EXTRACT PROVIDED.
- - -

1756-1820. Welsh Calvinistic Methodist* theologian. He was born at Penucha, Flintshire, of a fairly well-to-do family. His only education was at schools in Caerwys and Holywell, but it gave him excellent grounding in the classics. He began to preach among the Calvinistic Methodists in 1783 and ministered to their societies at Mold, Ruthin, and finally Denbigh (1806-20). He was closely associated with Thomas Charles after whose death in 1814 Jones was the most learned and distinguished leader of the Calvinistic Methodists.

Jones was a man of wide culture. His massive volume Hanes Diwygwyr, Merthyron, a Chyffeswyr Eglwys Loegr (1813) is at the same time a plea for toleration in matters of religion and a sustained defense of the thesis that Evangelicalism is a continuation of the Augustinian understanding of Christianity which is the true catholicism. Jones's autobiography is a moving document describing his spiritual pilgrimage. In the theological controversies that dominated Welsh intellectual life at the beginning of the nineteenth century he took a firm but moderate Calvinist position. He was firmly opposed to Arminianism on the one hand, and although he was critical of hyper-Calvinism he was not able to embrace fully the “Modern Calvinism” of his friend, Edward Williams of Rotherham. He was also well versed in the Welsh literary tradition. His prose style is forceful and elegant, and as a poet and hymnwriter he combined the classical heritage of the strict meters with the newer use of free meters in the tradition of Williams Pantycelyn. The Welsh Calvinistic Methodists had no wiser or more scholarly and godly leader at the beginning of the last century than Thomas Jones.

- - -

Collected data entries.

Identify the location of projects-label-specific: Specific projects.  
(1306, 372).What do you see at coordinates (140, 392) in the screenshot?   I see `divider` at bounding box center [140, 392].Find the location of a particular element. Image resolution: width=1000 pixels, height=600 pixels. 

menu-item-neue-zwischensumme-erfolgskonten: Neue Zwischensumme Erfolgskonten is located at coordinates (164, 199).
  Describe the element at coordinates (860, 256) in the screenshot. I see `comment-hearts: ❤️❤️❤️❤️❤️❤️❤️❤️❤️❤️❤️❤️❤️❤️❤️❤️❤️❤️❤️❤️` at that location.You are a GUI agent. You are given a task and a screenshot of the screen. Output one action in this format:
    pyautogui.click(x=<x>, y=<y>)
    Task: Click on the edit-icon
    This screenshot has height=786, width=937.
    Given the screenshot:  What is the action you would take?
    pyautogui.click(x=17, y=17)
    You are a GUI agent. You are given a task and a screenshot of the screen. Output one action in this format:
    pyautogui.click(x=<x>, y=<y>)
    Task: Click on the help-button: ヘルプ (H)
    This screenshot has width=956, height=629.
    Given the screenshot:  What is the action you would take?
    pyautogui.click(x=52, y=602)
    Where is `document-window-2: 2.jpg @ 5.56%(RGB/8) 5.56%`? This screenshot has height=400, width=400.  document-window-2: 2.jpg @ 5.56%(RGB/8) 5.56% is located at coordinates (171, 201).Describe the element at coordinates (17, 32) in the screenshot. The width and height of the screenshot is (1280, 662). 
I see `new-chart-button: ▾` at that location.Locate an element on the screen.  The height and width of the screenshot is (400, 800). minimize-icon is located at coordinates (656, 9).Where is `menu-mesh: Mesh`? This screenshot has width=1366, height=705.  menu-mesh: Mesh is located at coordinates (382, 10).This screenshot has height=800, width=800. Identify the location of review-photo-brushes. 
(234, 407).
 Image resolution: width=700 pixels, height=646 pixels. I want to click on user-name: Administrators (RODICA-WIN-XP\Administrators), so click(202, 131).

- - -

THE PROBLEM. Reproduce verbatim the stretch of the Thomas Jones biography above from "1756-1820. Welsh Calvinistic" through "the Calvinistic Methodists.".

OUTPUT OF THE EXERCISE.
1756-1820. Welsh Calvinistic Methodist* theologian. He was born at Penucha, Flintshire, of a fairly well-to-do family. His only education was at schools in Caerwys and Holywell, but it gave him excellent grounding in the classics. He began to preach among the Calvinistic Methodists in 1783 and ministered to their societies at Mold, Ruthin, and finally Denbigh (1806-20). He was closely associated with Thomas Charles after whose death in 1814 Jones was the most learned and distinguished leader of the Calvinistic Methodists.